     May 25, 2001

Free searching of unfree texts

If the full-text of a journal is not online free of charge, the next best thing is free full-text searching of the journal's contents.

Scirus is a search engine specializing in scientific literature, officially launched just last month.  The content comes from pay and no-pay scientific sites all over the web.  Above all, it comes from the full corpus of Elsevier science journals.  The power comes from Fast Search and Transfer (FAST), the speedy and comprehensive Norwegian search engine.

Elsevier's portion of the Scirus database consists of 1,200 online journals, 1.2 million online articles, 30 million article summaries, 6.8 million links from citations, 8 science portals, and 50 million indexed web pages.  Most of the Scirus journals, including the Elsevier journals, use CrossRef.

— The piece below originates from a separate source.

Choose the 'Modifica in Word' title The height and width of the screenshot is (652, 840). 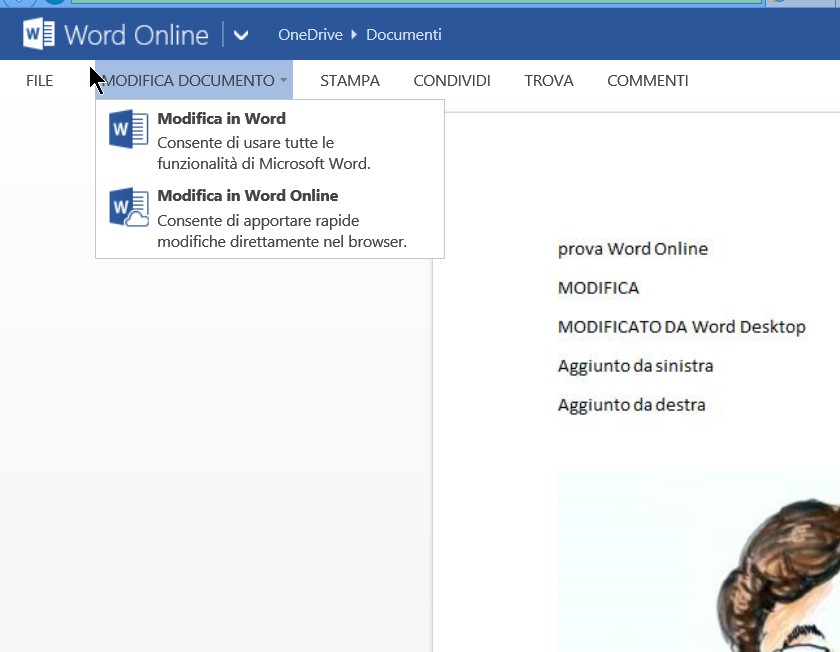221,119
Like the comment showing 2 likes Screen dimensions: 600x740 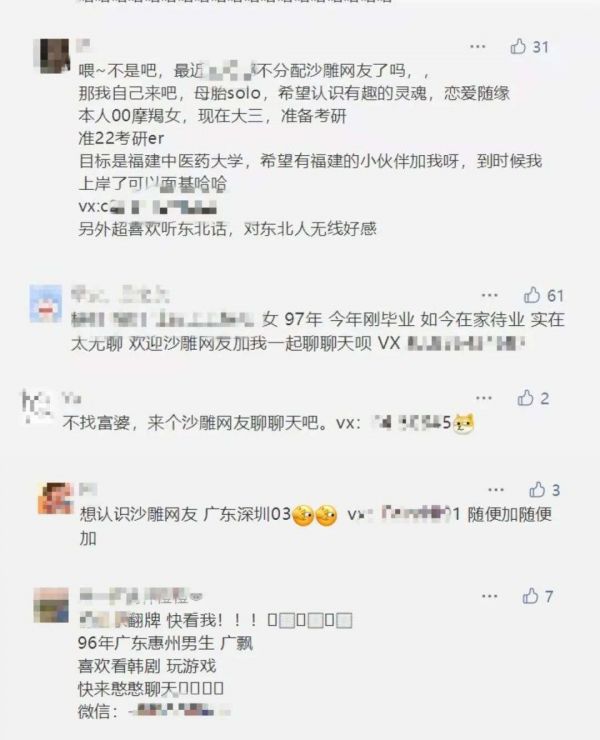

Run a search on any scientific topic, and you'll get hits from pay and no-pay electronic science journals.  When a search brings up an article not freely available online, the hit is flagged with a special icon.  When the article is from an archive like BioMedNet or ChemWeb, you can register yourself with the archive (free of charge) and read what Scirus calls a "summary plus" of the article, but not full-text.  If you or your institution is a paying subscriber, you can see full-text.

There are two welcome innovations here.  First, texts which are not freely available are at least freely searchable.  Even users who have paid nothing get bibliographic citations and URLs for articles relevant to their search requests.  I remember a service in my field called Brain-Wave Philosophy, which searched the commercial database called Philosophers Index.  Brain-Wave charged $0.50 per search and $2.00 per citation.  I'm glad to report that its business model failed miserably and quickly.  Second, Scirus automatically searches large chunks of what is called the deep internet, the online databases whose content is invisible to ordinary users because it is not indexed by regular search engines.  By some estimates the deep internet has 500 times the content of the visible internet.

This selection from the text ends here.